The last time I went to The Post Brewing Company in Lafayette, it still hadn’t opened. What a difference a few months makes. The mess of ladders and power tools had been replaced with a buzz of activity as servers darted back and forth between the packed tables, delivering brunch to the large wooden tables lorded over by Big Rosie, the Post’s pet elk head.
But despite the big-city bustle — and the discerning tastes of Big Rosie — my dining companion and I were seated and lost in the throes of a giant cup of coffee and a pecan roll almost as soon as we walked in. Not. Too. Shabby.
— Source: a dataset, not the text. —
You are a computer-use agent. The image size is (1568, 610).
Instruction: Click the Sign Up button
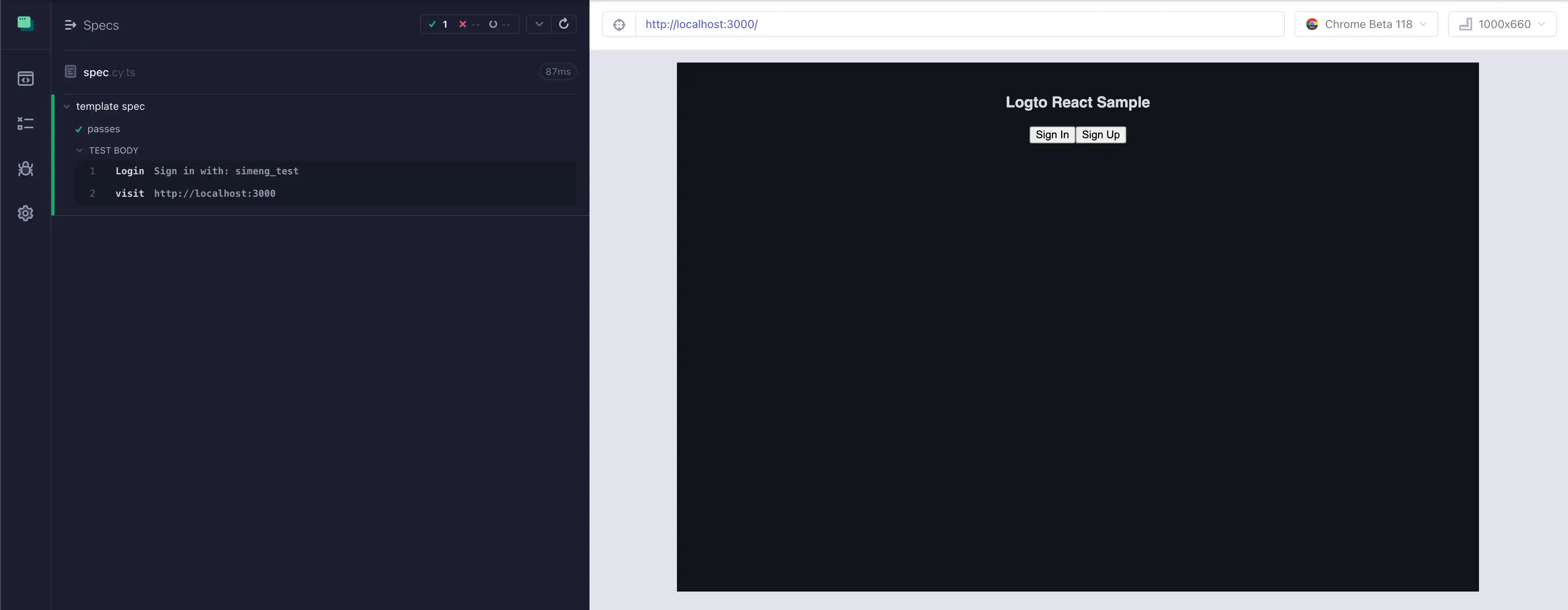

The Sunday brunch menu has a few crossover items from the chicken-centric dinner menu, but focuses more on traditional breakfast items like roast beef hash ($11) and a delicious-sounding egg-battered slab of Texas toast dressed up in bourbon apples ($9).
But my dining companion and I went elsewhere in Brunchtown. I ordered the chicken and waffles ($9) and she the veggie scramble, made with tomato, goat cheese arugula and a side of red potatoes ($9). On the side was a bowl of green chili mac and cheese ($3) — the cornerstone of any nutritious breakfast — and another waffle.
While waiting — which didn’t take long — it became crystal clear that The Post is ‘effin cozy. Aside from its ode to decapitation, it’s done up in roughhewn wood decor, with light fixtures made out of whole logs suspended from the ceiling blended with a modern industrial vibe. It’s all very log cabin chic, and a great place to wile away a Sunday morning with an oversized cup of coffee or seven. ’Cause, holy bejeezus, does The Post give you a giant mug. Normally, you’d have to climb a beanstalk to get a barrel of coffee like that. Hayo!
My waffle was a little soggy from the chicken atop it, a problem that might have been addressed with a thicker waffle, but the pumpkin batter was a good match for the battered and fried chicken. The gravy on the side was thick and smooth, and paired excellently with the small serving of maple syrup. As a bonus, the chicken was topped with a few pieces of vinegary cauliflower.
The green chili mac and cheese wasn’t in the casserole style, hewing closer to a bowl of macaroni doused in queso, but it was as rich and decadent as a flourless chocolate cake, and likely to make you just as sick if you eat too much of it.
My dining companion’s veggie scramble was slightly curious, as the veggies listed on the menu were mostly on the side instead of in the scramble itself. But it delivered. Her buttermilk side waffle ($3) came with a nice pecan butter that made it enough to serve as a meal on its own.
But instead of accepting defeat, we ate it all. After which, our server pitched us on taking a pie to go. I was surprised he didn’t call us Hansel and Gretel because it was clear his plan was to fatten us up and eat us.
My dining companion made the mistake of entering our behemoth of a breakfast into a calorie counting app on her phone. It pretty much said we ate all the calories. Everywhere. Suck it, Africa. This is Big Rosie’s house.